Start of INFORMATION

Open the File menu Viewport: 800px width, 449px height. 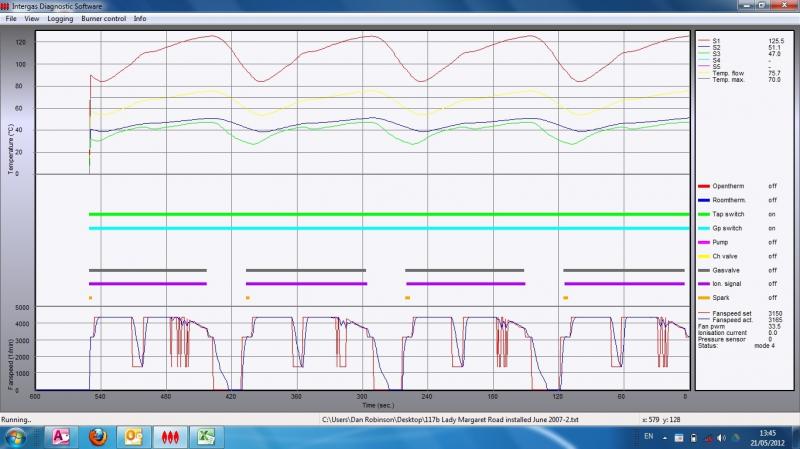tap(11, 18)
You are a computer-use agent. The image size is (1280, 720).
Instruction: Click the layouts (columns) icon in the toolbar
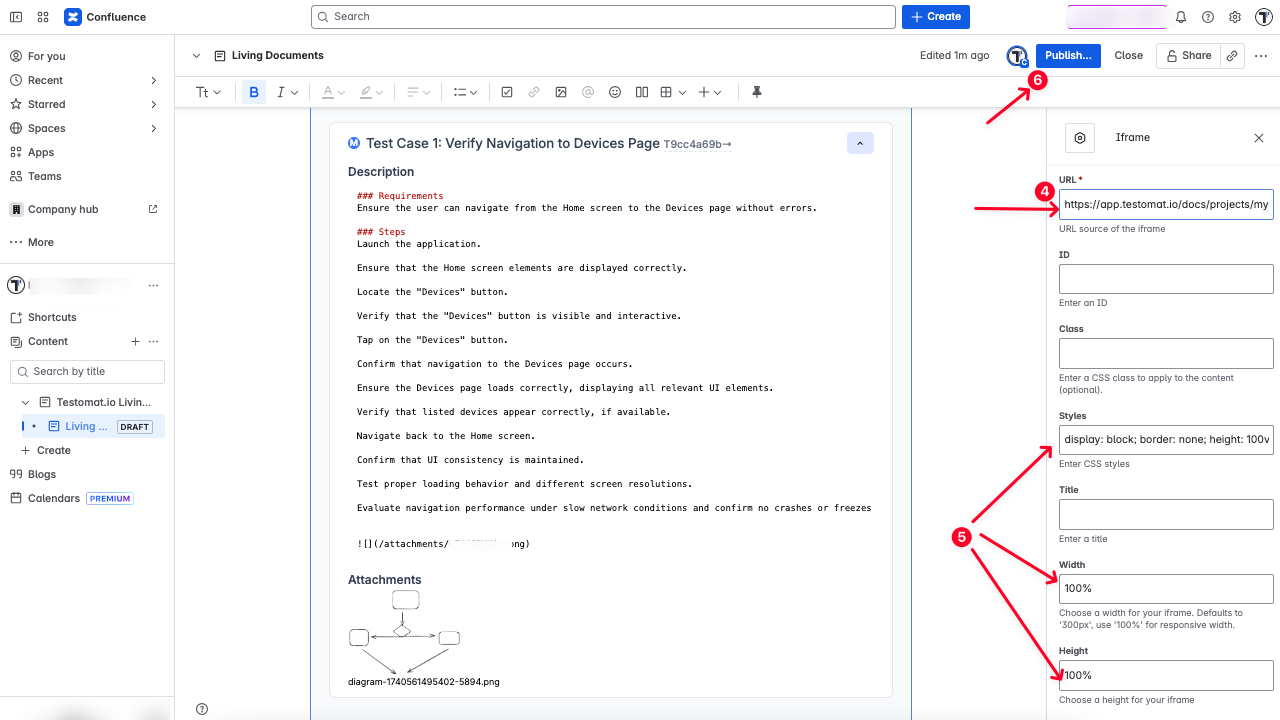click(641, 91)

End of INFORMATION
Start of INFORMATION

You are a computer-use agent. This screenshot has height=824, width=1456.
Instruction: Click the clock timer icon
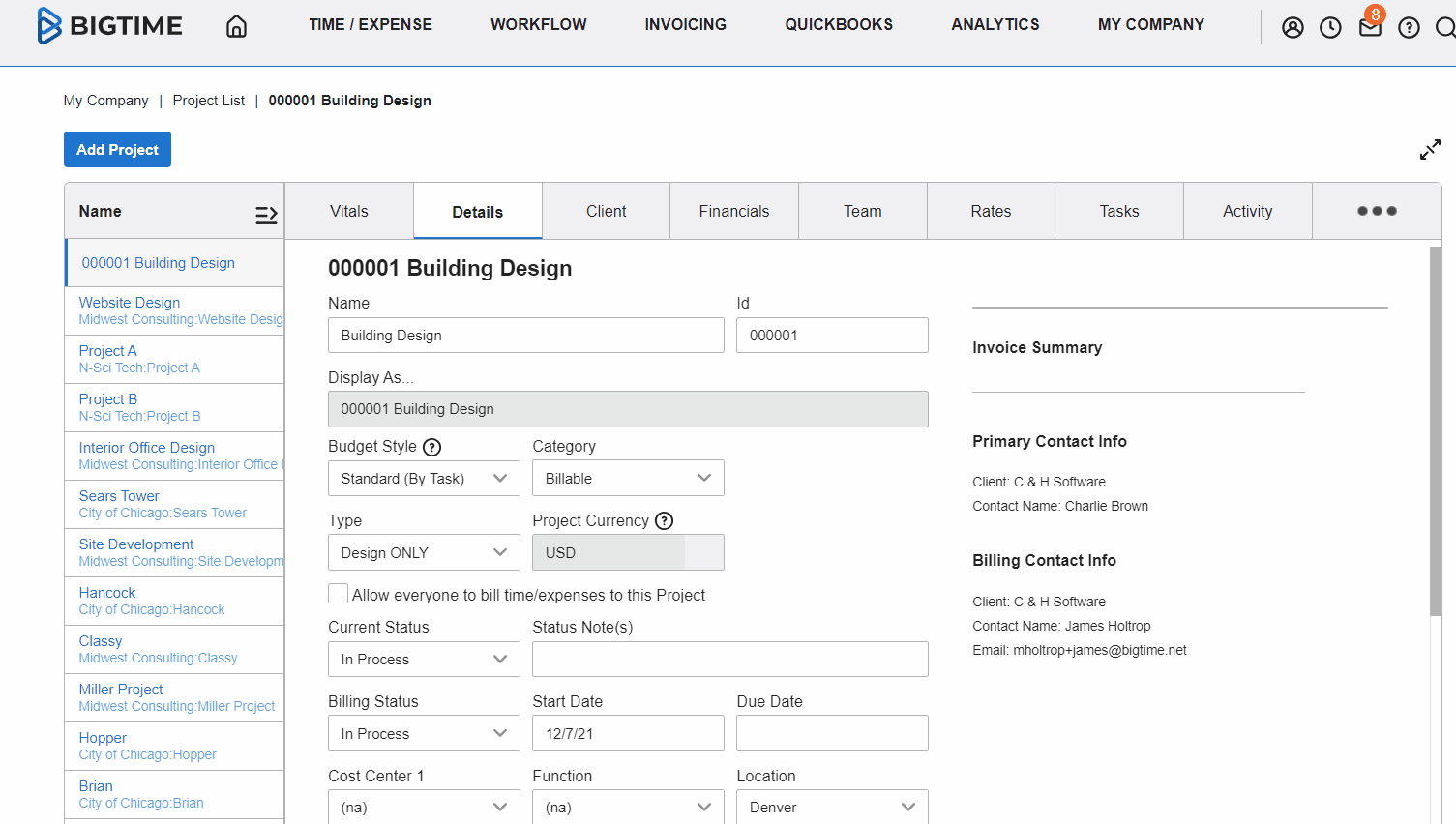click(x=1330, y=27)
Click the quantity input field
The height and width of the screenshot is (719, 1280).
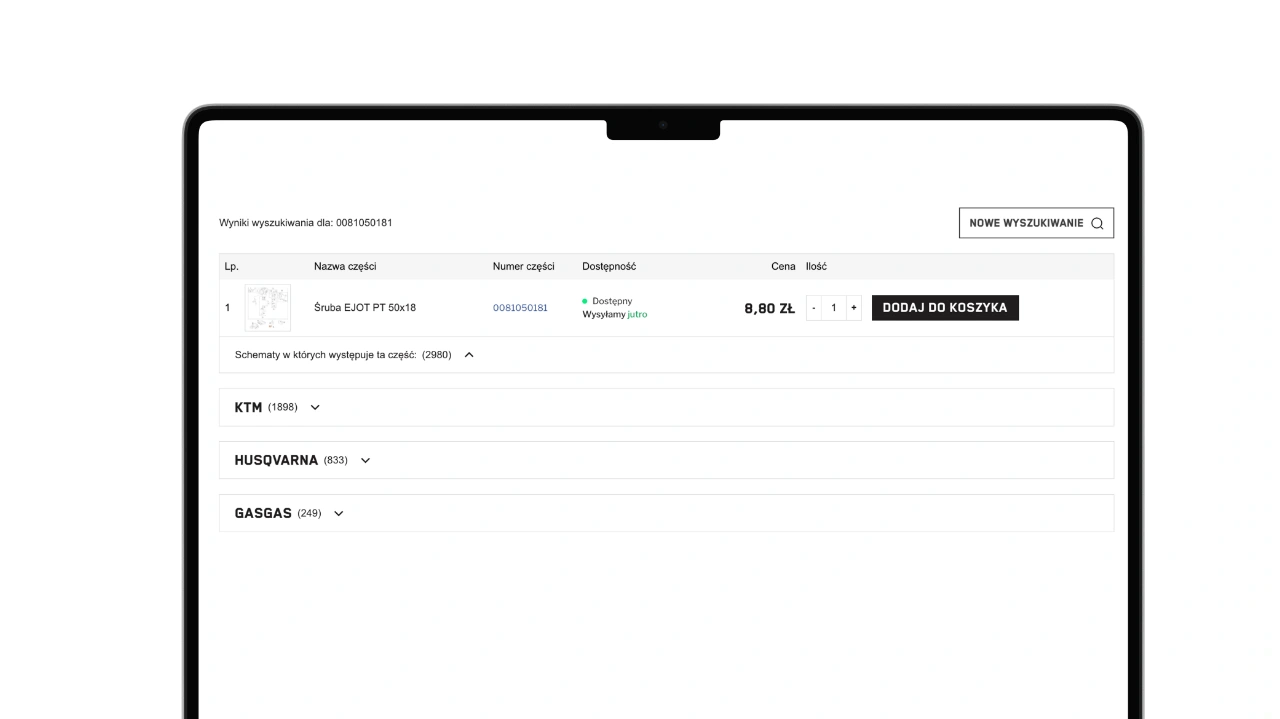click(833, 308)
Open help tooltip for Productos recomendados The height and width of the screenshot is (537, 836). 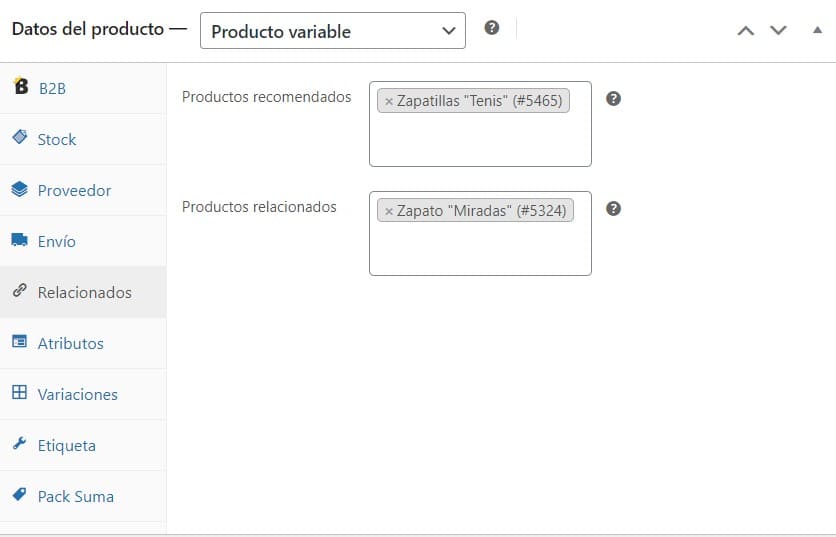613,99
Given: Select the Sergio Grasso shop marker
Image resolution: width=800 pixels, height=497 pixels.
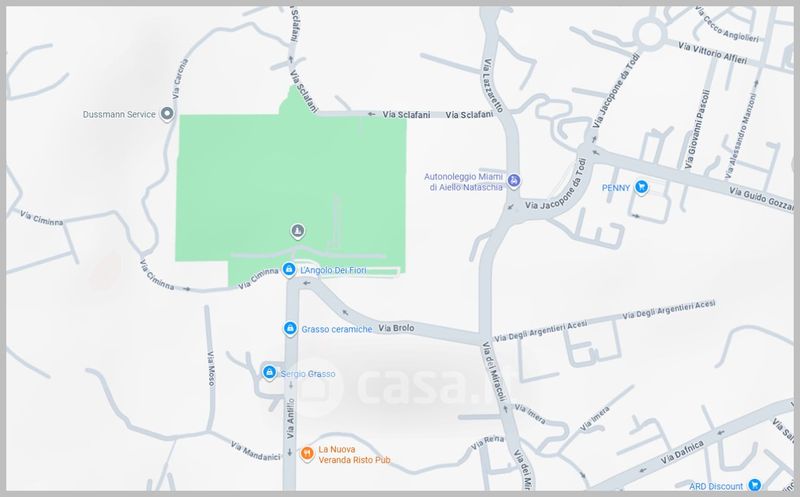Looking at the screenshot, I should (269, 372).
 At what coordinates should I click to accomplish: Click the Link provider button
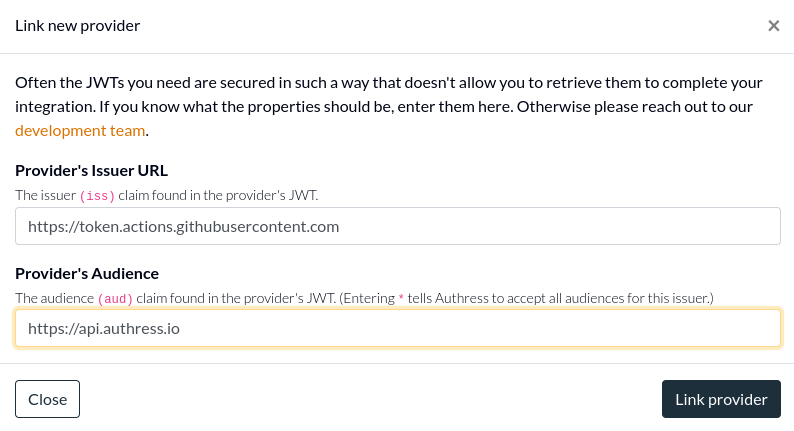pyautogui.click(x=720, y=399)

End of INFORMATION
Start of INFORMATION

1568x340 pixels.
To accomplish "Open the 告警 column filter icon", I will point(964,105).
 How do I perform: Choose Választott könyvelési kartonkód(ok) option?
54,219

End of INFORMATION

Give the number of lines in the data that contain "agent", with no other words.

2